Furthermore, 11 experts predict a hike in the standard deduction limit to Rs 1 lakh from the current Rs 75,000. Rahul Bajoria, India & ASEAN Economist at BofAS India said" To strike a balance between simplicity and tax saving benefits, the government could look for tweaking the standard deduction or the slab rates to improve disposable income, but we believe the implementation of these new rules could be pushed for the next fiscal year."

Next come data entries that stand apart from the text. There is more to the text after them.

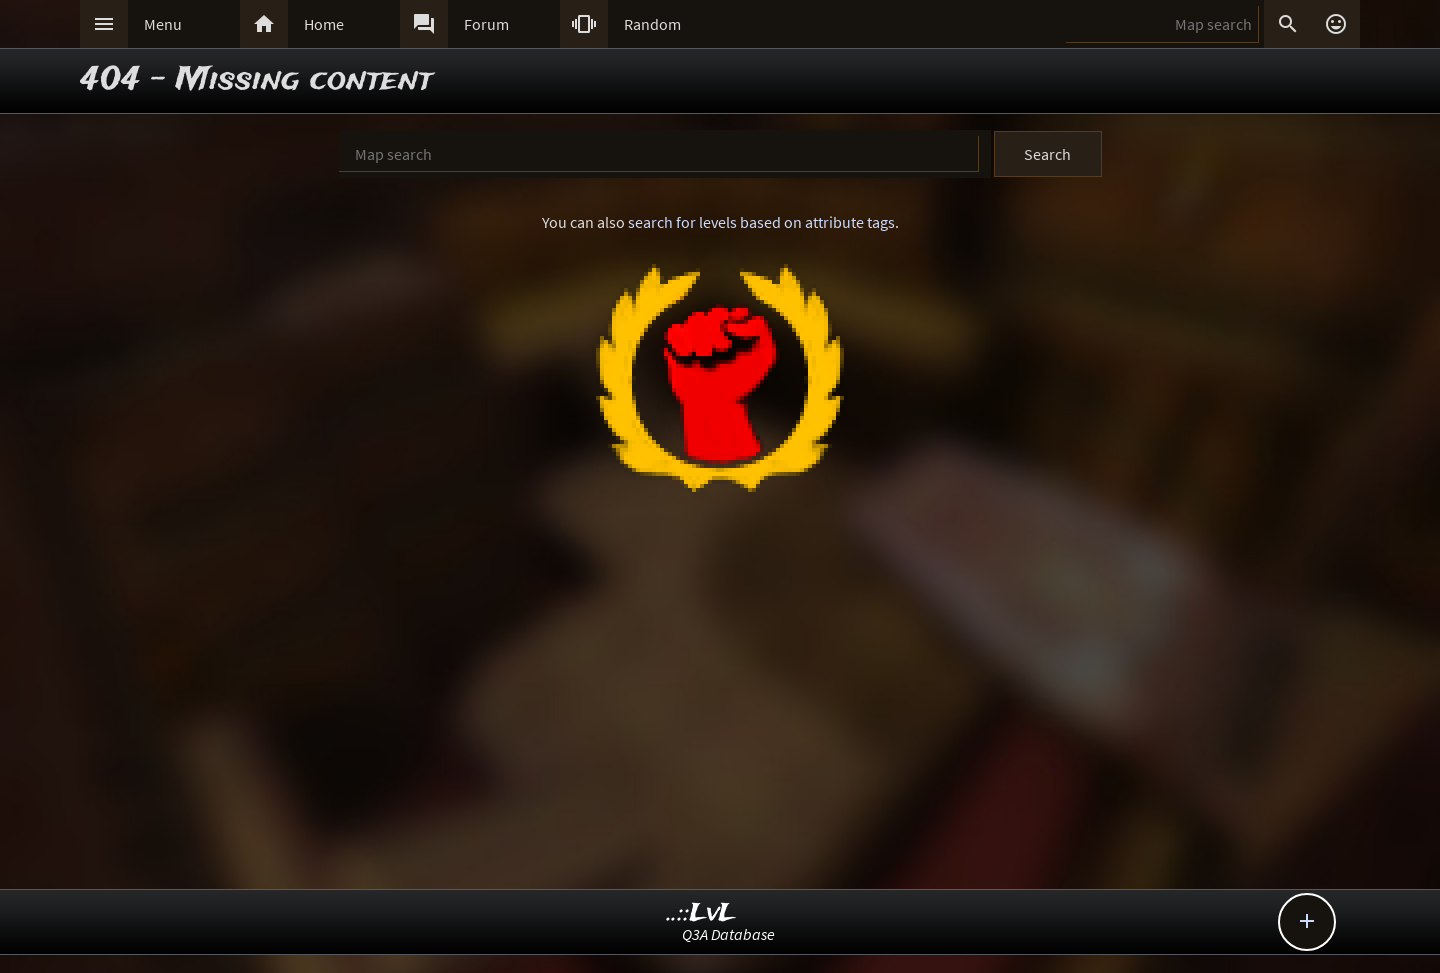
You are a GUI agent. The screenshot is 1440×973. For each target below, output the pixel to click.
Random (652, 24)
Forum (486, 24)
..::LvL (701, 913)
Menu (163, 24)
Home (324, 24)
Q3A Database (728, 934)
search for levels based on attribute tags (761, 222)
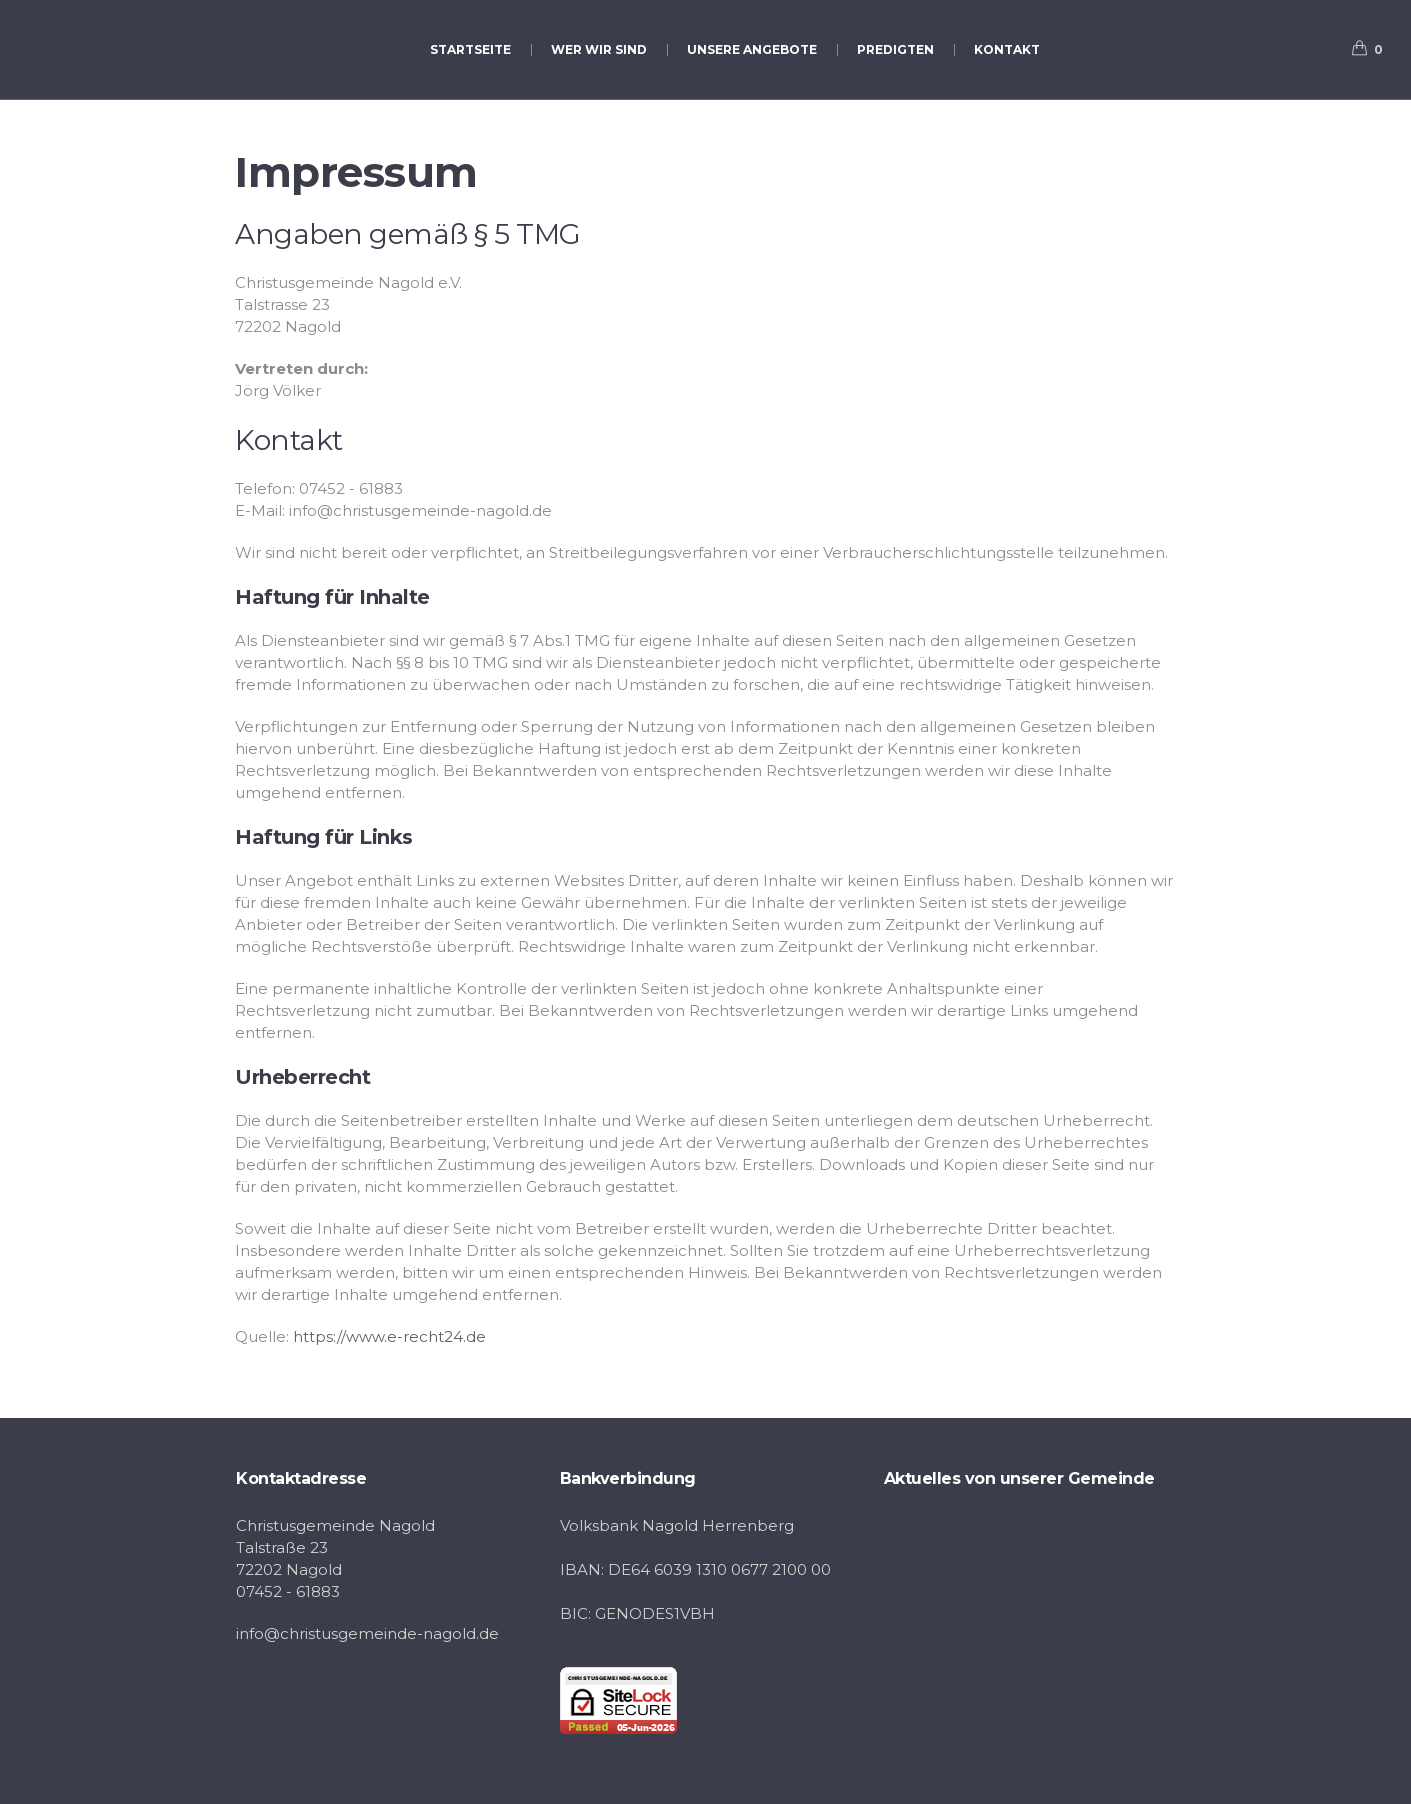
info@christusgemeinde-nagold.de (367, 1633)
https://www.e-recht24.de (389, 1336)
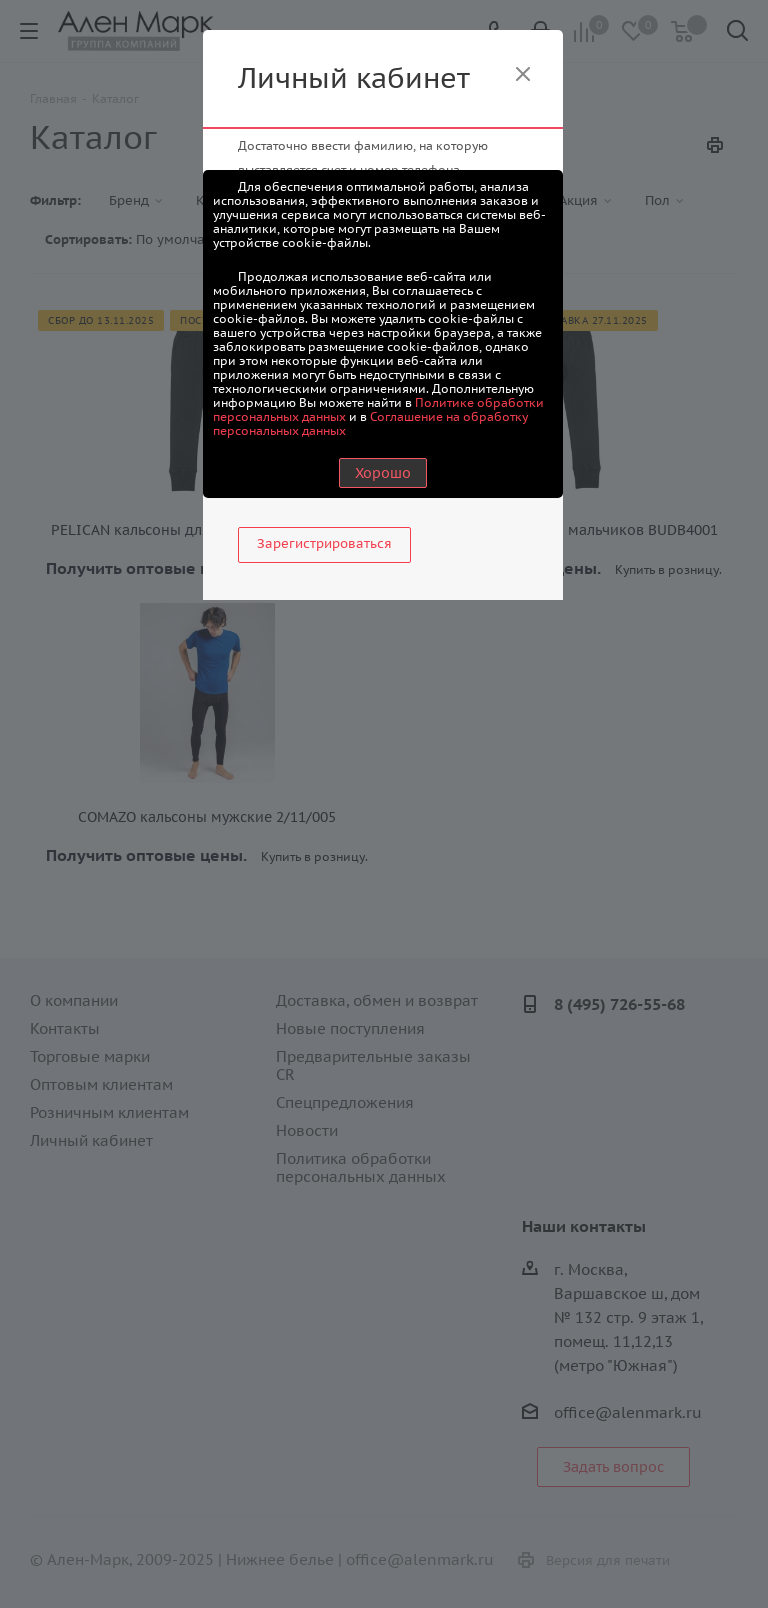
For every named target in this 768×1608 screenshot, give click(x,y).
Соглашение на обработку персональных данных (370, 423)
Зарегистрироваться (324, 543)
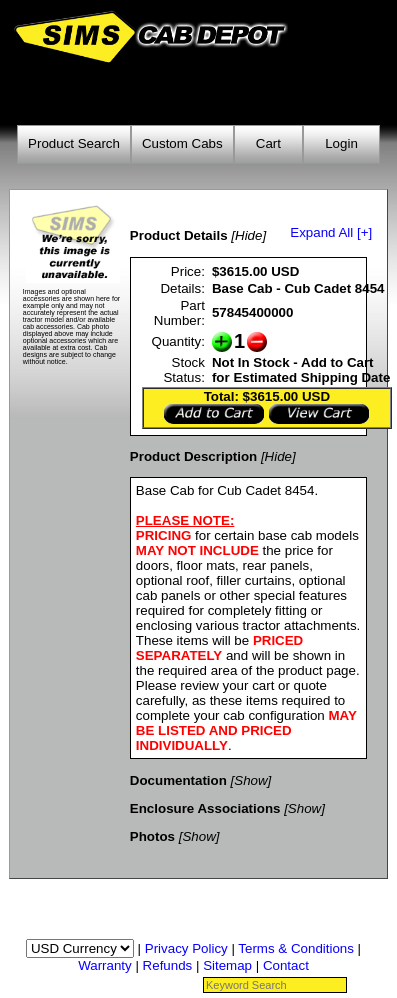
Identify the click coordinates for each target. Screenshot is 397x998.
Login (341, 143)
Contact (286, 965)
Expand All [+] (331, 232)
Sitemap (227, 965)
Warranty (105, 965)
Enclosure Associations (205, 808)
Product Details (179, 235)
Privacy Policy (186, 948)
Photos (152, 836)
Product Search (74, 143)
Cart (268, 143)
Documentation (178, 780)
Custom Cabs (182, 143)
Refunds (168, 965)
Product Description (193, 456)
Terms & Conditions (296, 948)
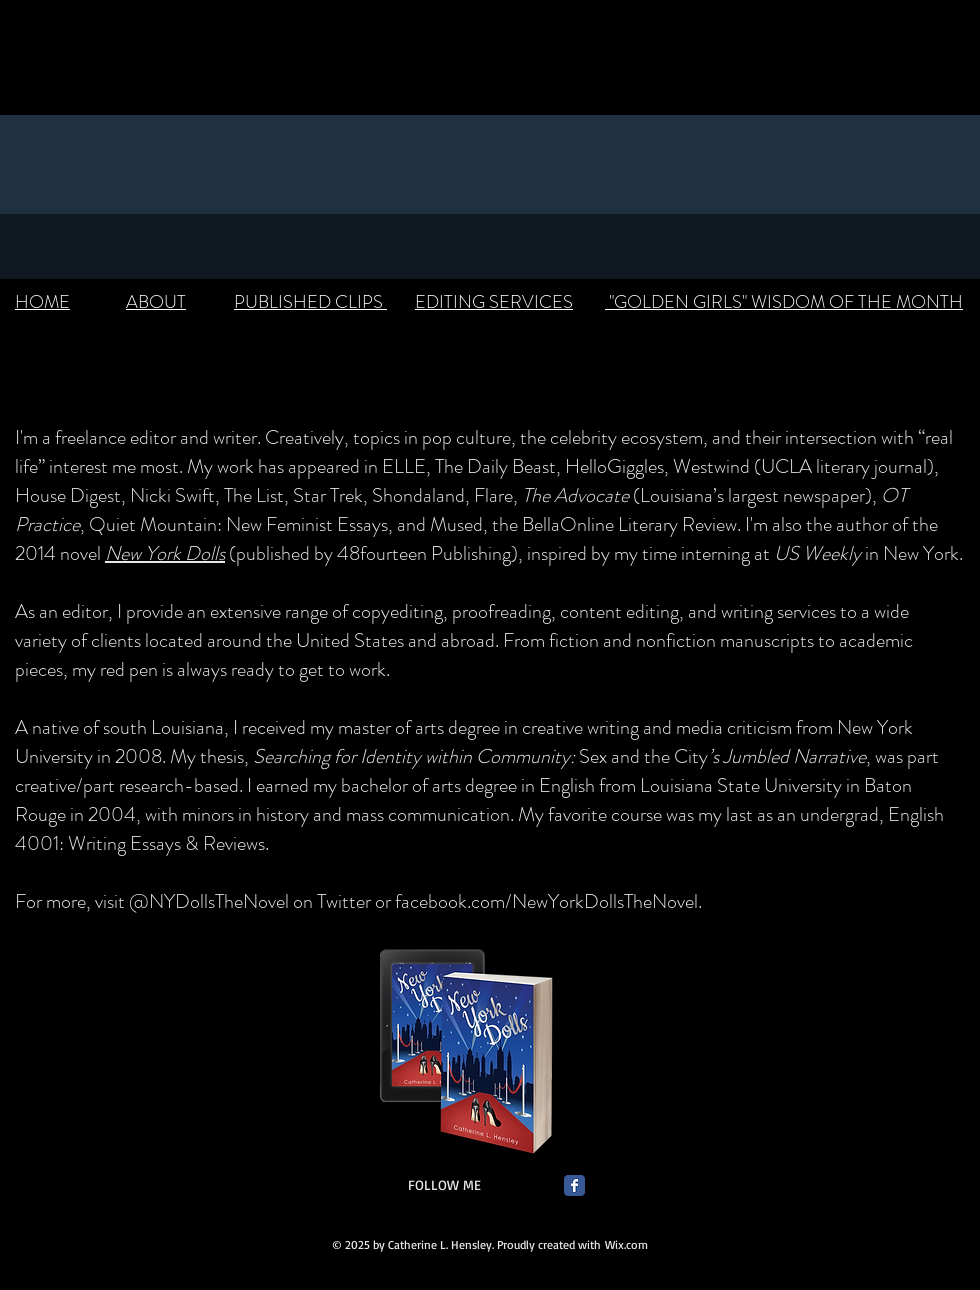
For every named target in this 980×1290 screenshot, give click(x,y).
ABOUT (156, 302)
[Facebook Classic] (574, 1185)
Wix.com (626, 1244)
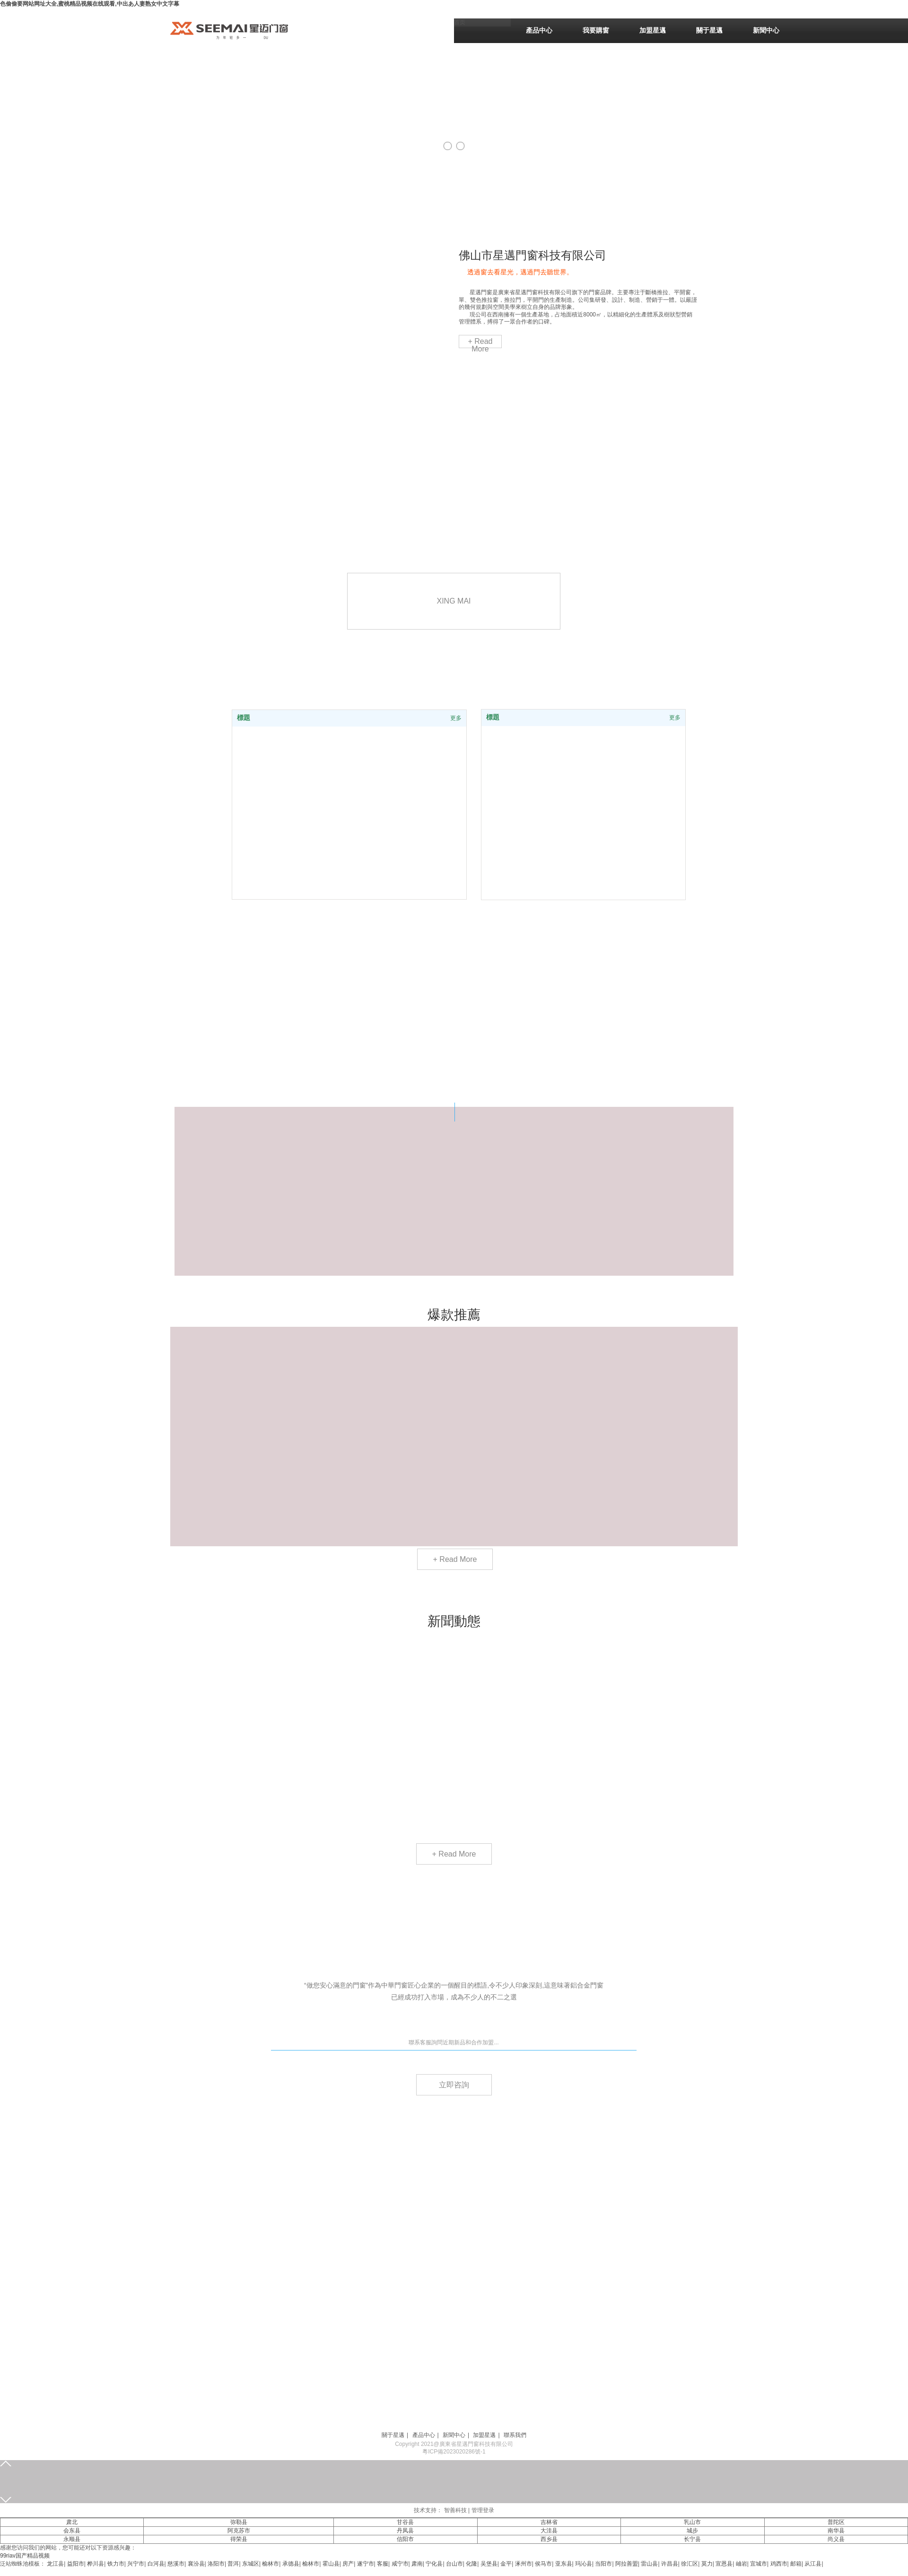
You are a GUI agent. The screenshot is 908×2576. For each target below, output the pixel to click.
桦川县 (95, 2563)
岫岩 (741, 2563)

Lastly, about 12 of the total experts polled, predict the government to push the CAPEX target for FY26 higher by 10-12%. However, out of this, two economists predict higher than 12% CAPEX.

BofA's expert said, "The upcoming budget may see another push to rekindle capital spending by setting FY26 target at Rs 12trn, which historically has had a higher development multiplier, while the government pushes the states and its bureaucracy for the execution of higher capital expenditure limits."

Also, Sonal Badhan, Economist, Bank of Baroda said, "To move closer to realising the dream of 'Viksit Bharat', Union Government will continue to prioritize capex to push investments and improve the quality of expenditure."

Thus, the Bank of Baroda's economist predicts a ~11% jump (Rs 10.0 lakh crore revised estimated in FY25) in capex to Rs 11.1 lakh crore in FY26. Revenue expenditure on the other hand is estimated to increase less substantially to Rs 38.7 lakh crore from an estimated Rs 36.7 lakh crore in FY25. The increase will be driven by higher allocations for PM-Awas Yojna and MGNREGA.

The upcoming Budget will be the eighth budget by Finance Minister Nirmala Sitharaman. This time, the Budget will be announced on Saturday, February 1, 2025.